Hace de esto mucho -demasiado- tiempo. Yo habré tenido diecinueve años y daba los primeros pasos en el periodismo. No me gustaba cómo escribía, lo sentía correcto, sí, pero con poca gracia, sin ritmo o cadencia propia, sin algo que me diferenciara. Parecían crónicas de manual: todo bien, pero olvidables. Por esa misma época había empezado a ir a un (buen) psicólogo y recuerdo haber comentado este tema. ¿Faltaba talento? ¿Cuál era la diferencia entre un texto decoroso y algo singular, bello?
Su respuesta, a la que todavía hoy acudo de tanto en tanto, obvió cualquier comentario respecto de la escritura. El problema no era una herramienta del lenguaje o literaria. El problema era yo. “A medida que te sientas más libre, que estés más seguro, que no quieras seguir un modelo sino crear el tuyo propio, tu lenguaje va a cambiar”, me dijo. No con esas palabras -hoy no puedo reproducirlas igual- pero ese era el sentido. Menos corsés, más expresividad. Ahí radicaba el misterio, de haberlo.
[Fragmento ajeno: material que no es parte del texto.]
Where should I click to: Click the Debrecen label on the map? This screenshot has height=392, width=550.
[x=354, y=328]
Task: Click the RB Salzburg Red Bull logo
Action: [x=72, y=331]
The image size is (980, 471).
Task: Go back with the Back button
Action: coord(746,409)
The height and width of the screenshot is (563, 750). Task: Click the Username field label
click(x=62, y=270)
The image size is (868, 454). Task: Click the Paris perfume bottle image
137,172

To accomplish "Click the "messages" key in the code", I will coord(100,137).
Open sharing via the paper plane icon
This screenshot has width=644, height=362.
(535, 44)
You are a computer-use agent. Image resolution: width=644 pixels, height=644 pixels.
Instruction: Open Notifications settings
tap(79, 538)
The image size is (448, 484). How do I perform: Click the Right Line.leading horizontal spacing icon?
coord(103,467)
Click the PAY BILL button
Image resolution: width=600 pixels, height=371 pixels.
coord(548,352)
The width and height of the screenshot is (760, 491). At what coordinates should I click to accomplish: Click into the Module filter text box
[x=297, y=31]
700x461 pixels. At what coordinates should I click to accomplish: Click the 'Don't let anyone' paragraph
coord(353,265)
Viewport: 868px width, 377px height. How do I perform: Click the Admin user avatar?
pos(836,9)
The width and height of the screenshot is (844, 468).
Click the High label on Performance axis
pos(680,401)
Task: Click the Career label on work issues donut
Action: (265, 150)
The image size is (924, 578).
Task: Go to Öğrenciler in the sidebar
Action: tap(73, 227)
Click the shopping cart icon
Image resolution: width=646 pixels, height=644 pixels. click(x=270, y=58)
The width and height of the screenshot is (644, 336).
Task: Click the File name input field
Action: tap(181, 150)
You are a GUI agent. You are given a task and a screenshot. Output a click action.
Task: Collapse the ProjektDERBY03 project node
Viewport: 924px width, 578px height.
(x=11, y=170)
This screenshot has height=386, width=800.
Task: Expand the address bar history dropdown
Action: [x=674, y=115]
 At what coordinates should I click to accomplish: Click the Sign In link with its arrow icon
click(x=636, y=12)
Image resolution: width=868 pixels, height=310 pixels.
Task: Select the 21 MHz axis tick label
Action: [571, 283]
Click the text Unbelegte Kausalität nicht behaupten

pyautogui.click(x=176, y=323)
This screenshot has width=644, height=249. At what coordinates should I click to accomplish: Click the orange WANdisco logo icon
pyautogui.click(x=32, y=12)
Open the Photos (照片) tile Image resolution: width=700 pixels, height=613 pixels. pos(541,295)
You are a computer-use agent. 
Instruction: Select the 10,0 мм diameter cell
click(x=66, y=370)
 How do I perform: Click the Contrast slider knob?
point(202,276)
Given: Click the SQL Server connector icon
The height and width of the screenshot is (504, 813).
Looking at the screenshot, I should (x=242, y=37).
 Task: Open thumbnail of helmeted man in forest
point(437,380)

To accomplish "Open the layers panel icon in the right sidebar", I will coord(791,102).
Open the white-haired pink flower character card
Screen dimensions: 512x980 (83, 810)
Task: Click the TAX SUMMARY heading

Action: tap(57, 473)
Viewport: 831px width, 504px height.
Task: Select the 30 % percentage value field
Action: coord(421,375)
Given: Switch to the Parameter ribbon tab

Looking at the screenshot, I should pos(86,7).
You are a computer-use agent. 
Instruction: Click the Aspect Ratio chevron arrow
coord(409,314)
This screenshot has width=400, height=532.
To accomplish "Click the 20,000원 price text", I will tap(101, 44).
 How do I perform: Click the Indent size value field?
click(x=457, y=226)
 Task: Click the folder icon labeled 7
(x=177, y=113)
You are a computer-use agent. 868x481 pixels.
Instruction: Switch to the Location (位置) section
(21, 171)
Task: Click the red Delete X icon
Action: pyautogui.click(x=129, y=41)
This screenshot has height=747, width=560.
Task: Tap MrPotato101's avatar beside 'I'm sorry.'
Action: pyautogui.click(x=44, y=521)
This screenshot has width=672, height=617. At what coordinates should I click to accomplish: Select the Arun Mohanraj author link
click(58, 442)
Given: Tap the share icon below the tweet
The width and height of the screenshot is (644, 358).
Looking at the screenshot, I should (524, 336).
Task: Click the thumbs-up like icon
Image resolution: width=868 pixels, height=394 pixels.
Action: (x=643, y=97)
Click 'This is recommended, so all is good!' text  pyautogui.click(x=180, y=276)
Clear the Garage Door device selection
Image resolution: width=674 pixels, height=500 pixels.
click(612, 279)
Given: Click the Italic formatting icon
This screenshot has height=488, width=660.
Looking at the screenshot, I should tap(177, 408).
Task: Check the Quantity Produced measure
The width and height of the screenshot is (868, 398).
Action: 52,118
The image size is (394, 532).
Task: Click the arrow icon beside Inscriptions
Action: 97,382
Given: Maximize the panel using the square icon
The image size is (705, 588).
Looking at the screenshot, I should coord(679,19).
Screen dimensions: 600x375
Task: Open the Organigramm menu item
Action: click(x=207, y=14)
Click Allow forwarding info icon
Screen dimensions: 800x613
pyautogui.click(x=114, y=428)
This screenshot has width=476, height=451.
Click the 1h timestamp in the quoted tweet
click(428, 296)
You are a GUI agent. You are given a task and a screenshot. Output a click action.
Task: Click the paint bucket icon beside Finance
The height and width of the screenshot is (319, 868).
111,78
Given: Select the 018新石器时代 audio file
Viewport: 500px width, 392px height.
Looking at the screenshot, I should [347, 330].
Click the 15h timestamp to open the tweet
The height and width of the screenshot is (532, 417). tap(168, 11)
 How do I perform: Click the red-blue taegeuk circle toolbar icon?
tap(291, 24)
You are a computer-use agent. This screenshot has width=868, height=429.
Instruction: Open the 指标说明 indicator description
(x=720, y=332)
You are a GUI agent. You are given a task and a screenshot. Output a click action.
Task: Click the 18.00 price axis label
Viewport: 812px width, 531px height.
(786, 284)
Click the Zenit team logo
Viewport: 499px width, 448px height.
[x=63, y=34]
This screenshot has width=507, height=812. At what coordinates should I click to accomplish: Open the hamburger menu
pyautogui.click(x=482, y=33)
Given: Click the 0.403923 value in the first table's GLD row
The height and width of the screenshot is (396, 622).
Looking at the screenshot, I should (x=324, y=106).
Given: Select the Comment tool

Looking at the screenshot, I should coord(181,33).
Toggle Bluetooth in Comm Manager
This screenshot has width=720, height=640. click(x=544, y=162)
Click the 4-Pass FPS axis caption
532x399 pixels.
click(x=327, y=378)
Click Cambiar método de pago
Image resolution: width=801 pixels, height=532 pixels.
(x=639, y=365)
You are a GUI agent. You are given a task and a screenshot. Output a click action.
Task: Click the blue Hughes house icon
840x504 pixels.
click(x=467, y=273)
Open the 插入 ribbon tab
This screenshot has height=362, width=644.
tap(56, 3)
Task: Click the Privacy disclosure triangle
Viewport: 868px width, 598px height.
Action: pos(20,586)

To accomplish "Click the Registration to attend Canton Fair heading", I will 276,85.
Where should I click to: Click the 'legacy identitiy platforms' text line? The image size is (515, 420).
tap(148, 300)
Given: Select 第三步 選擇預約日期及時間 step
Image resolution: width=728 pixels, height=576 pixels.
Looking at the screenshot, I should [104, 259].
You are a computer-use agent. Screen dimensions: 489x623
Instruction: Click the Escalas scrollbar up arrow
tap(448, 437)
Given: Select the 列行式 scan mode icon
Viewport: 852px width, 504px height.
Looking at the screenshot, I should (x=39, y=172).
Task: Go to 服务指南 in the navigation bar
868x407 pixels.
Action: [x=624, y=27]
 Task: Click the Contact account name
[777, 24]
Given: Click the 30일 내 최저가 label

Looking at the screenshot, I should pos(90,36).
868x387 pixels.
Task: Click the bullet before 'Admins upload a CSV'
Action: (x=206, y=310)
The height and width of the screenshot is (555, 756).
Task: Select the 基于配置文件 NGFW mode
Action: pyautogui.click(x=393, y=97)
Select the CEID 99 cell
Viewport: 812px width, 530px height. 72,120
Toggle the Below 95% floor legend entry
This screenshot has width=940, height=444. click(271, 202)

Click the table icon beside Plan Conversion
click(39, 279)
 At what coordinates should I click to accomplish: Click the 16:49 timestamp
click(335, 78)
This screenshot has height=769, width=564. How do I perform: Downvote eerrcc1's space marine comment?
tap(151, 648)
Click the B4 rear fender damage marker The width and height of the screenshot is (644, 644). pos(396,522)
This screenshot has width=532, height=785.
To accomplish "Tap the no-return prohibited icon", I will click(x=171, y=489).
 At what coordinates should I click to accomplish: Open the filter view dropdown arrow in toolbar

Claro que uno no se desestructura de un día para otro. Pero, patente, a medida que me alejaba de la adolescencia y empezaba a asentarme con voz propia, la escritura fluía más libre. Y aprendí que la palabra volar no era sólo un vocablo técnico para elevarse por el aire sino algo humano que implica atreverse a desafiar lo establecido. Eso se traduce en la expresión, uno se anima a crear su propio lenguaje.
Pasaron los años y me pidieron a mí -no en lógica terapia, claro, sino como periodista- consejos sobre cómo sumarle encanto y personalidad a un texto. Es lo que se ha dado por llamar talleres o clínicas. Lo primero que intento transmitir es cómo enriquecer la mirada, darse cuenta de todo lo que está frente a nosotros pero no vemos. Y ponerlo en palabras ya no como nosotros sino como otro: si sos joven, como anciano; si sos mujer, como varón; si sos rico, como pobre. Hay que aprender a jugar en la vida y eso se traduce en pensarse distinto, en despojarnos de las trazas de apresto que a veces se nos pegan en la piel.